Exercise:
Update the records below so that every "Task" becomes "Instruction", with everything else kept the same. Leave the pictures out of your answer.

───

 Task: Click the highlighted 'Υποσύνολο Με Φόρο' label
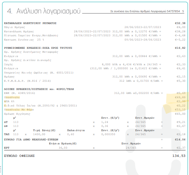pyautogui.click(x=19, y=110)
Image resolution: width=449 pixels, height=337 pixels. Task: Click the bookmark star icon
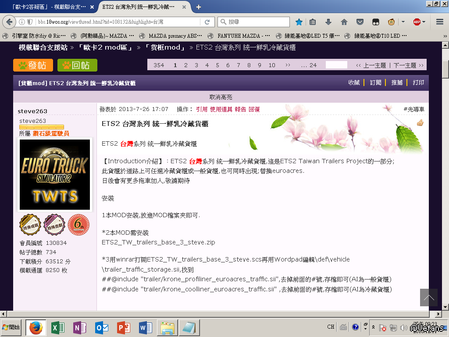coord(299,22)
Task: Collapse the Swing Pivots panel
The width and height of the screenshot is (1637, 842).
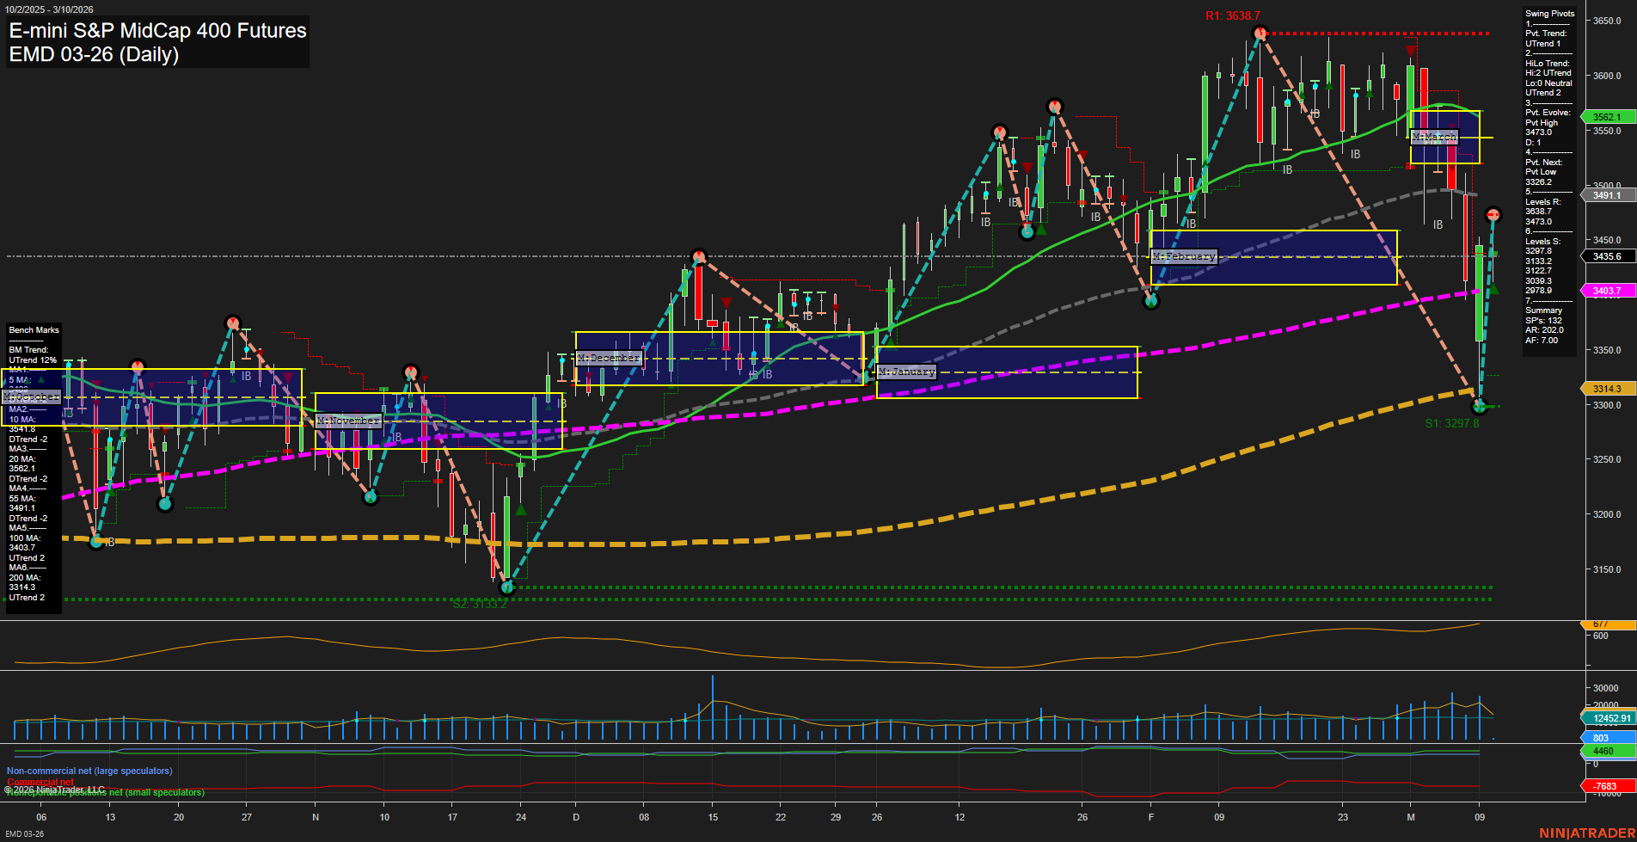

───

Correct response:
 Instruction: Click the highlighted 'Υποσύνολο Με Φόρο' label
pyautogui.click(x=19, y=110)
Image resolution: width=449 pixels, height=337 pixels. Instruction: Click the bookmark star icon
coord(299,22)
Instruction: Collapse the Swing Pivots panel
The width and height of the screenshot is (1637, 842).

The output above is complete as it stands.